[Records for this task]
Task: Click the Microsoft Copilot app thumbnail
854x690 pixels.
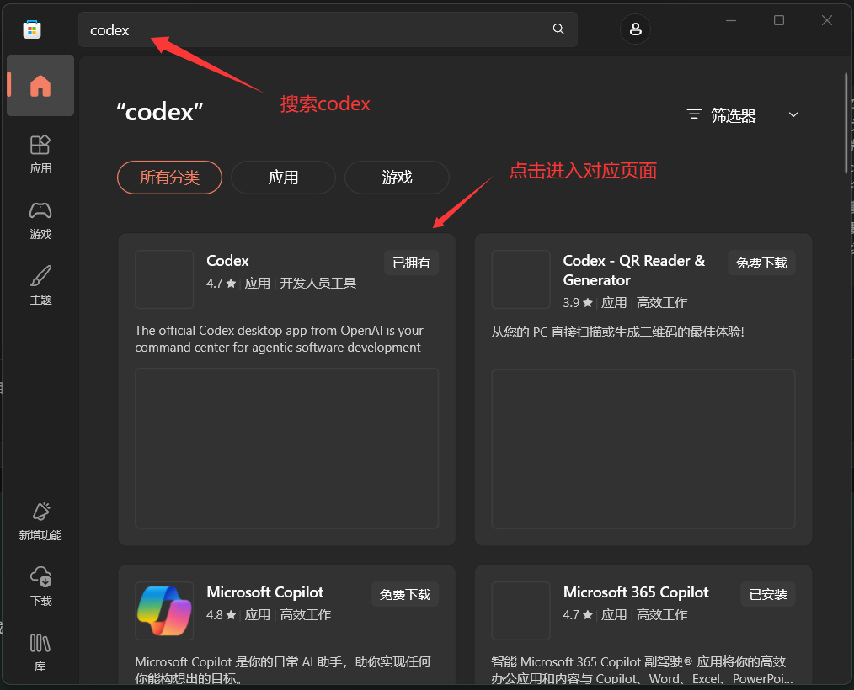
[/Records for this task]
[Records for this task]
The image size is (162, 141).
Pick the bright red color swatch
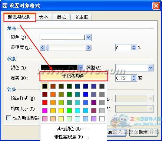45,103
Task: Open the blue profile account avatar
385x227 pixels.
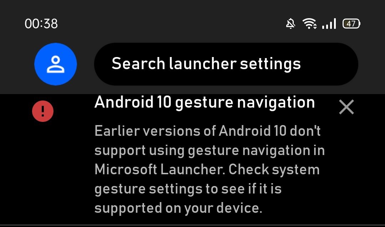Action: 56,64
[/Records for this task]
◆ **Instructions to follow**: Once the line with "Task: Click the" is found in the records above, print exactly that line and every line after it through the line with "854x690 pixels.".

◆ **Expected answer**:
Task: Click the Microsoft Copilot app thumbnail
854x690 pixels.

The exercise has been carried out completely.